| Page excerpt |
▼▼▼

2) The Bible says homosexual sex is wrong.
Although I disagree strongly with most of what he believes in, at least he is bright enough to realize that neither one of these reasons is a valid reason to create policy in a free society.
I imagine this guy is going to get attacked by his own, because most of the people I know who still self-ID as conservative would think this was gibberish - of course “family values” mean “no gays” - who does this guy think he is?
Sadly, the “no fault divorce” argument would scream right past them unacknowledged as their knees jerked to refute the “family values” hypocrisy charge.
It’s difficult to comment on this. It is so far ahead of what passes for conservative thought on these issues that it is deeply refreshing - I get the sense that in some parts of it at least, we might be open to some actual discussion. He certainly properly pegs the immediate issues, which comes down to essentially acknowledging that gay people exist, and that more and more of society is okay with that. A voice actually saying that the Republican party has to move forward into admitting that and then negotiating what is and isn’t allowable public behavior - for both gay and straight people? Amazing.
At the same time, of course, I deeply disagree with him on many of his deeper underlying points and his clearly unquestioned assumptions, such as that even allowing children to know that homosexuality exists does violence to them and must be kept out of schools as a “higher value.”
Of course, the resulting comments that follow his post are typical Freeper bleatings.
They are so going to ban that poor guy.
He forgot he had to check his brain at the door.
That’s a guy who’s probably about to become (A) a non-Freeper and (B) a non-Republican. There’s no place for thinkers in the current incarnations of either of those “institutions.”
This guy is on the fundies’ chopping block on the day of the Great Libertarian Purge.
He’s a pre-9/11 conservative. Presently his party couldn’t win a one man race without christian conservatives.
Hmm, is this guy really taking his name from Nathan Bedford Forrest, a founder of the KKK? And he’s the voice of reason at Freeper-land? Yikes.
Someone with a stronger stomach than I should keep an eye on that post and see if any more almost-sensible conservatives crawl out.
I certainly have mixed feelings–on the one hand, this is one reactionary one could have serious discussions with–I think. On the other, his very intelligence and integrity (to values which include some very repugnant ones–wasn’t Nathan Bedford Forrest one of the founders of the Klan and someone who committed massacres against African-Americans as a Confederate general?) would represent that much more effective resistance to general social progress and possibly greater success in rolling that progress back.
Mind, since I figure the real enemy of human decency is not wrong thinking but the doublethink that enables capitalism to continue to tighten its death-grip on all humanity, I welcome clarity and honesty of thought in anyone. How long can someone recognize that both pragmatic considerations and elementary human decency restrain homobigots from so many of their customary methods, before beginning to wonder why exactly the bigotry should exist at all?

▲▲▲

| Set tasks |
(1) Reproduce the comment thread verbatim, starting with "That’s a guy" and going on through "without christian conservatives.".
(2) In the comment thread, what kind of conservative does one commenter call the man whose post is being discussed?

| Supplied material |
▼▼▼

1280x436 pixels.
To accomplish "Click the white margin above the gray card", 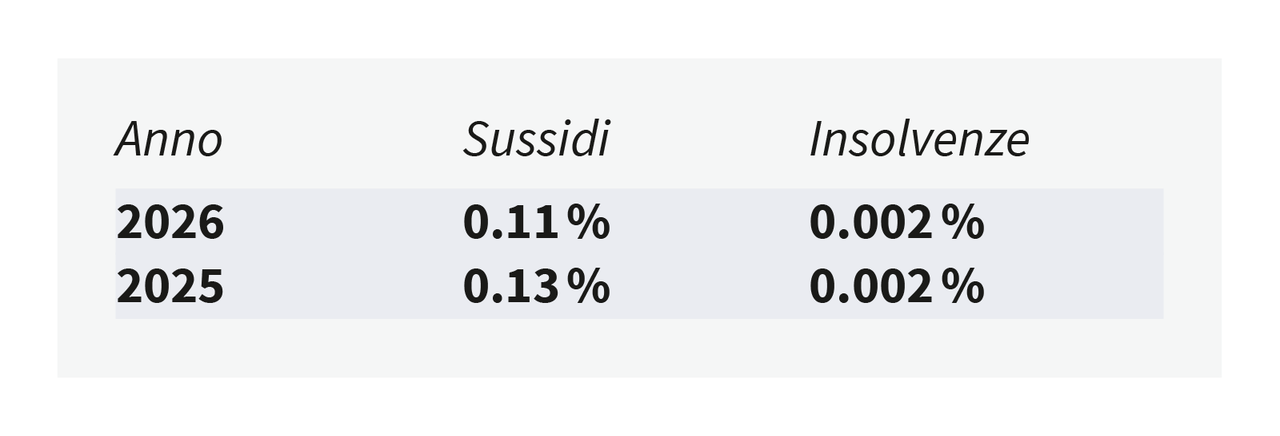I will [640, 28].
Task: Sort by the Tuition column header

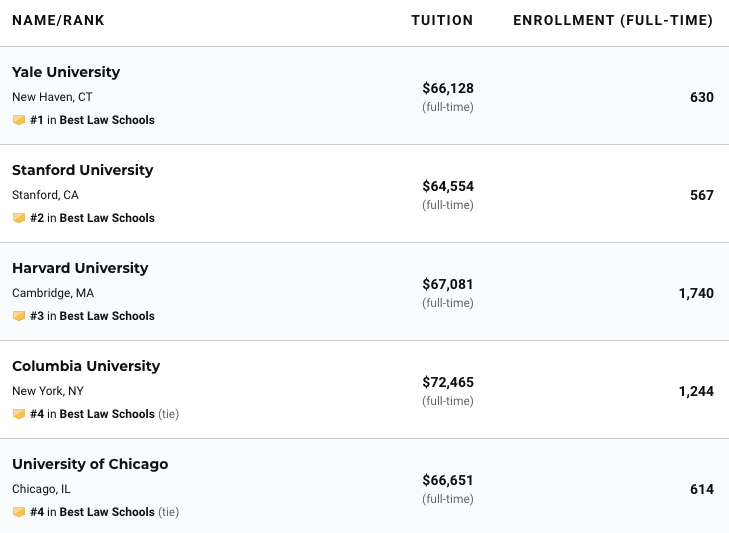Action: pos(442,21)
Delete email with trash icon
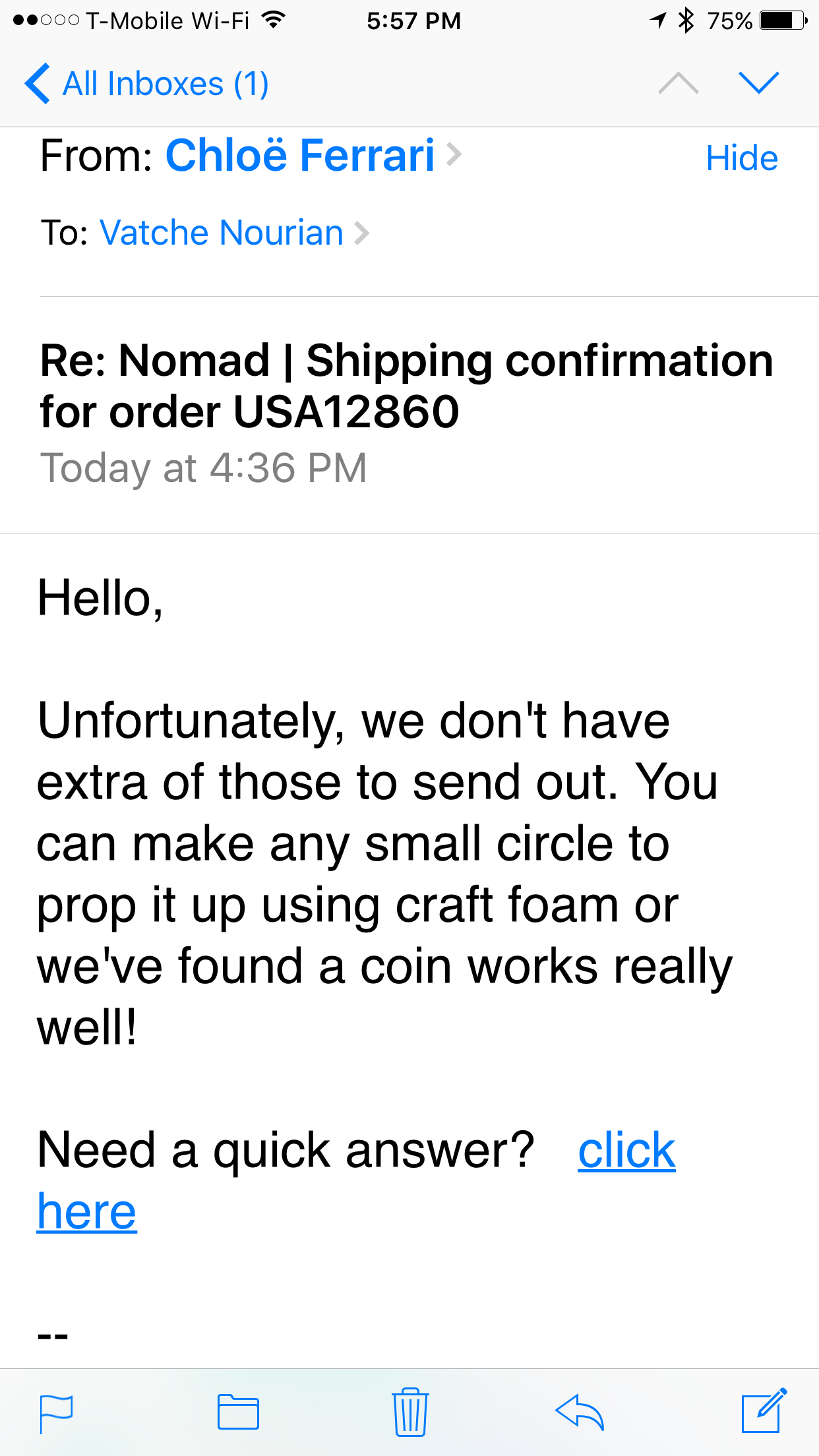The image size is (819, 1456). click(410, 1412)
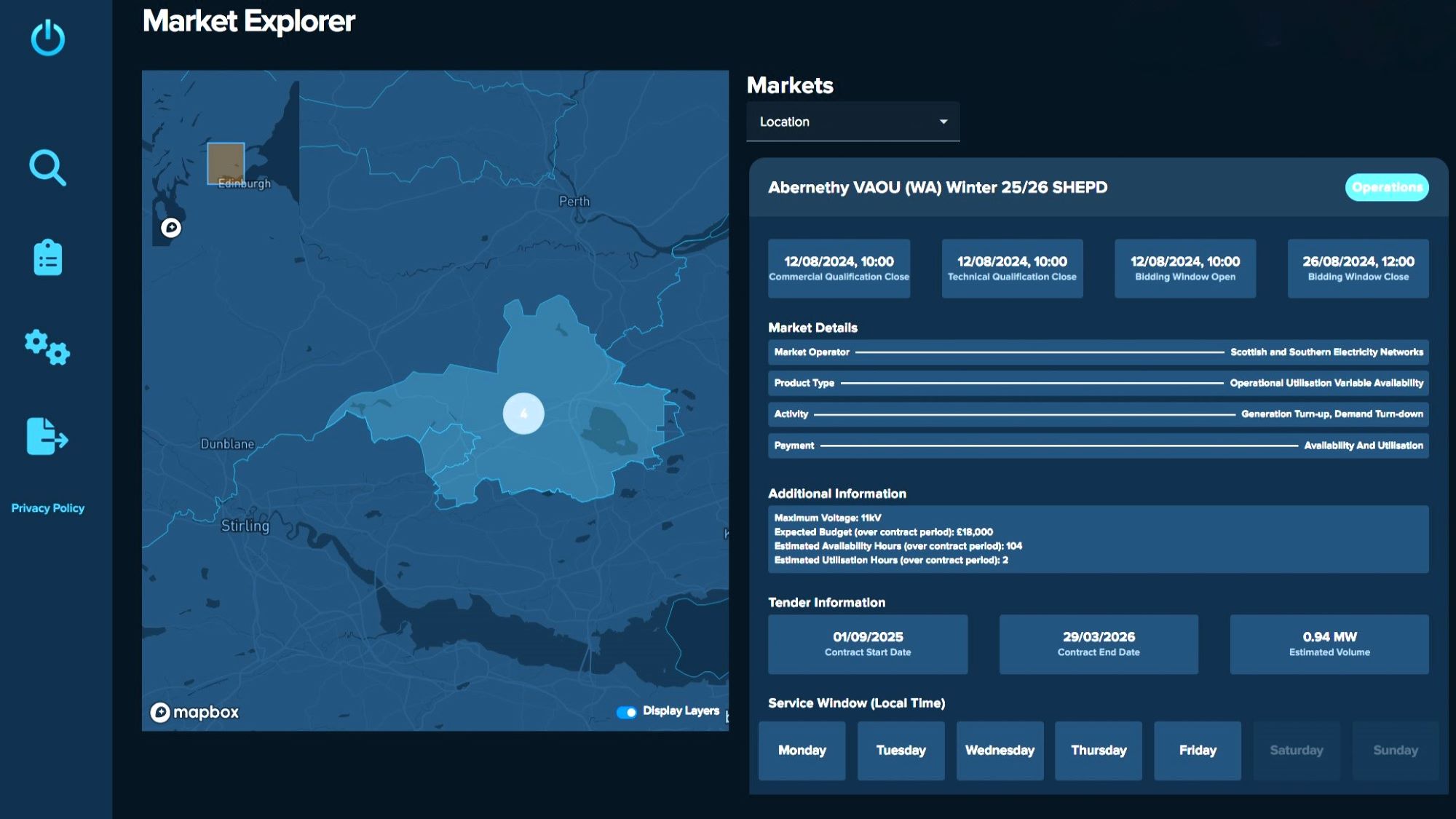The image size is (1456, 819).
Task: Open the clipboard list icon
Action: pos(48,258)

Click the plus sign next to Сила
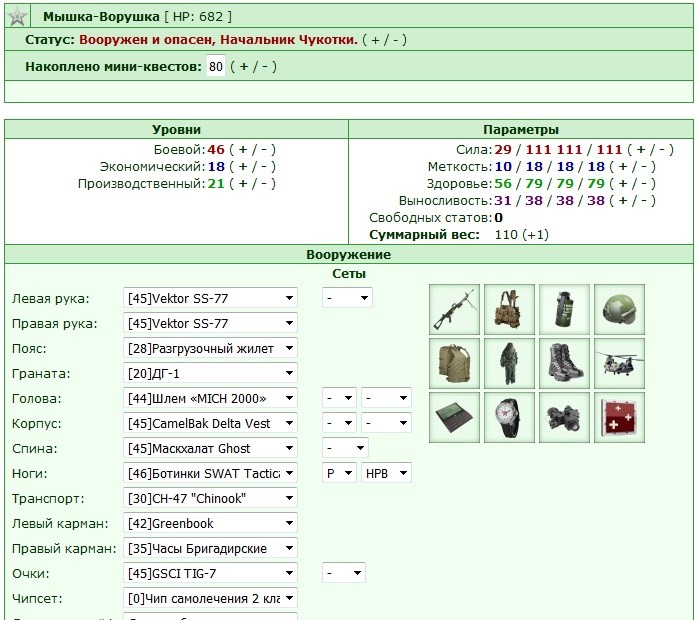point(641,149)
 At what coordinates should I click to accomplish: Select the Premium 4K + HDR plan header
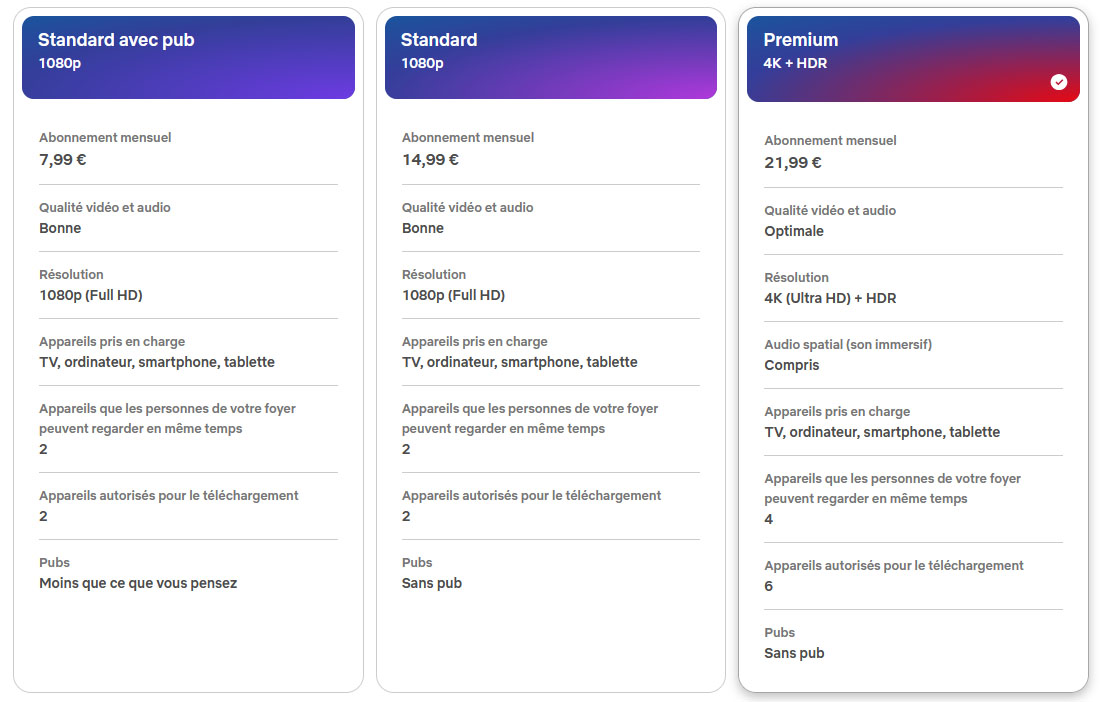(x=913, y=59)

▲▲▲

| Solved problems |
(1)
That’s a guy who’s probably about to become (A) a non-Freeper and (B) a non-Republican. There’s no place for thinkers in the current incarnations of either of those “institutions.”
This guy is on the fundies’ chopping block on the day of the Great Libertarian Purge.
He’s a pre-9/11 conservative. Presently his party couldn’t win a one man race without christian conservatives.

(2) A pre-9/11 conservative.